→ **What you will do**
Lines in the data below that contain the word "accomplish" are to be copied.

→ **Task material**
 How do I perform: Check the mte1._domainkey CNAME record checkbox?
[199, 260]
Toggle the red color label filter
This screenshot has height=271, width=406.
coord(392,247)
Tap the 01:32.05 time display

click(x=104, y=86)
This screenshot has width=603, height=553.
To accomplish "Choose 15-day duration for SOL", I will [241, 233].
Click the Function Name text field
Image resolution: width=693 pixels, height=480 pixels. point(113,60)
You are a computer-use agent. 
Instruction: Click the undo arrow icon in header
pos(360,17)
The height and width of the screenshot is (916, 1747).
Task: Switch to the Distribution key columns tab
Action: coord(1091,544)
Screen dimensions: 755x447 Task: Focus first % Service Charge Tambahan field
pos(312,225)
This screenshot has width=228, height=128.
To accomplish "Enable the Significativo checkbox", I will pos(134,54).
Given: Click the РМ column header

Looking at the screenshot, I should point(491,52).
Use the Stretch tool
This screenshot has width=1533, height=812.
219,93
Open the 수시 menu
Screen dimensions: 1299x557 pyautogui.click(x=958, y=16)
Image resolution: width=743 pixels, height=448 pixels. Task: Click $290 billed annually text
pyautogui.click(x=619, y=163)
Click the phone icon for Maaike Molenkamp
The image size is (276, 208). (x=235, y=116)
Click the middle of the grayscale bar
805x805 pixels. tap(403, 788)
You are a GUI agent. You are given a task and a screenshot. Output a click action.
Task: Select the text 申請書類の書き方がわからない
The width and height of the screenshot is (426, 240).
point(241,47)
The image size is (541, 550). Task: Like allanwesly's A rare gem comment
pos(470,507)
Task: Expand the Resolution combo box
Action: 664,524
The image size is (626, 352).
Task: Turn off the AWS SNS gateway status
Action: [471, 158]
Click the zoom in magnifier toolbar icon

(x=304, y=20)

→ **Answer for the task**
To accomplish "Choose 15-day duration for SOL", I will [241, 233].
To accomplish "Enable the Significativo checkbox", I will pos(134,54).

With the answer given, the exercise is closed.